## Document passage
The Many Faces Of Fear

Certainly a hard, painful injury sustained while riding can make the whole subsequent riding experience less carefree, that`s just a normal reaction. One moment you are happily riding, and seemingly the next, you`re in a hospital bed, maybe in a cast, maybe in a halo, certainly, though, not where you wanted or expected to be. Now what?

Fear, it seems to me, is based upon the apprehension that something bad is either apt to happen, or, worse, about to happen. So if riding a horse makes you afraid, what, if anything, can be done to lessen or eliminate that fear?

Partly, I think, fear afflicts some people much more, about all sorts of things, than it does others. Not everyone is cut out to be a high risk taker. Not everyone can jump big fences from a fast gallop, just as not everyone can jump out of airplanes. So if taking big risks isn`t something that appeals to you, I guess I`d ask myself what propels me to push so far out of my comfort zone, and who I`m doing it for, and why.

Because, as Jack Le Goff, my former USET coach once explained to us, there are at least two kinds of fear, the real physical fear of imminent injury or death, and the fear of failure, often in some public place or situation. A good example of the first would be that you are a passenger in a car being driven by a drunk driver, speeding recklessly along a narrow road overlooking a 500 foot cliff to rocks below.

## Tasks to carry out
**1)** In the essay on fear, what two kinds of fear did Jack Le Goff describe?
**2)** Extend the essay on fear in riding from its last sentence.
The records that come next are separate material with no connection to the essay on fear.

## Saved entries
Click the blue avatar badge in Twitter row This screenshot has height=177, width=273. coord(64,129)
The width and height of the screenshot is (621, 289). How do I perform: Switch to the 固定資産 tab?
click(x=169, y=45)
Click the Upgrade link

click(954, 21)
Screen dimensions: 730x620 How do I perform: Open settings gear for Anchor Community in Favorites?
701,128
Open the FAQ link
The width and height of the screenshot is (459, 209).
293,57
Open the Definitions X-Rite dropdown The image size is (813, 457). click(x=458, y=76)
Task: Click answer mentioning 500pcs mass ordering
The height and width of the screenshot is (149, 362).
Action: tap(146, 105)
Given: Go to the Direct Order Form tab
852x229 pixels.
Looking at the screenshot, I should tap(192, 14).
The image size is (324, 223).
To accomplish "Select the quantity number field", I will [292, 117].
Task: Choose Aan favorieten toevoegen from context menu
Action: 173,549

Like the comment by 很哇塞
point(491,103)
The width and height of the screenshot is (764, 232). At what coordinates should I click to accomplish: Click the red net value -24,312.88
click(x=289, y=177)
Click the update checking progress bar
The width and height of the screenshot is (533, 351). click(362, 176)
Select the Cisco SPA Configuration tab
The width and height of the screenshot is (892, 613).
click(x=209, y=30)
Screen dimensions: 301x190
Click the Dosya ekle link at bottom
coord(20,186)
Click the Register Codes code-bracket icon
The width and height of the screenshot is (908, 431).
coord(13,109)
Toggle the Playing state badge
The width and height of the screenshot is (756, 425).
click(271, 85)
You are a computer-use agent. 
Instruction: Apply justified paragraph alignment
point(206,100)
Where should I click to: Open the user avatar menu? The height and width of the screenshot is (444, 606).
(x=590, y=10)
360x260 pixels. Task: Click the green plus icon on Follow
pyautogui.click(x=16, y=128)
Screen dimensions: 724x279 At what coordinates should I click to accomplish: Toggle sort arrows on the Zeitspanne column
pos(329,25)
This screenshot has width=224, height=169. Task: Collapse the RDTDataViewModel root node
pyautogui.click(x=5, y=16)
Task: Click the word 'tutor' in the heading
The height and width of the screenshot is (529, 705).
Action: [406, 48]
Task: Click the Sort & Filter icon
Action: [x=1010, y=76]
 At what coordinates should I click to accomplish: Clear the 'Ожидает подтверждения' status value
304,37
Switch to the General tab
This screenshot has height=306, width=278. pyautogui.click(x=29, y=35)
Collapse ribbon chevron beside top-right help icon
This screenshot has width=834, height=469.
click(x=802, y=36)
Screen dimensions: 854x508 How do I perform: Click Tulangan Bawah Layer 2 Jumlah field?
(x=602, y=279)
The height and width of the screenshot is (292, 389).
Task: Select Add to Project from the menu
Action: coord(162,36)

## Responses per task
**1)** The real physical fear of imminent injury or death, and the fear of failure, often in some public place or situation.

**2)**
The second might be the fear felt by someone about to come on stage to speak before a large audience, with television cameras, and public scrutiny. This second kind can feel almost as debilitating as the first, although the potential results are far less deadly.

So I would think that the first, the physical fear of riding injury, is greatly contingent upon the temperament of the horse you`re sitting on, and upon what you are doing. There are horses so quiet that you have to kick them to get them to walk. They stand like rocks as you mount. They`d PREFER to stand like rocks when you ride. Taking one of these for a walking trail ride is almost like sitting on your couch, except that you probably don`t have to cluck to your couch.

If I was living in fear of starting to ride again after being hurt, this is clearly the way to start riding again. Do this until you are so bored you can`t stand it. If you never get bored, stay there. DO NOT climb on some fresh, or nervous or flighty, or aggressive, or hot one. That`s just stupid. Do you want to be both scared AND stupid?

As for the second kind of fear, the fear of messing up, of failure, of embarrassment, this isn`t so bad. Sure, our 50,000 year old “fight or flight” mechanism can`t really tell the difference between getting eaten by a sabretooth tiger, crushed by a wooly mammoth, or getting twos and threes in dressage, but you actually will survive the most vicious dressage judge.

So assess the source of your fear, and take tiny little steps on the way back. If these tiny little steps make you crazy with boredom, take bigger steps. If they don`t, don`t!

The hardest part isn`t knowing what to do. The hardest part is getting gradually higher and higher octane horses to progress on until you reach the level that makes you at least mildly comfortable. It`s when you skip the in between steps that fear can take over and plunge you down again. So it`s better, I think, unless you are a hard nosed risk taker, to go too slowly rather than too quickly.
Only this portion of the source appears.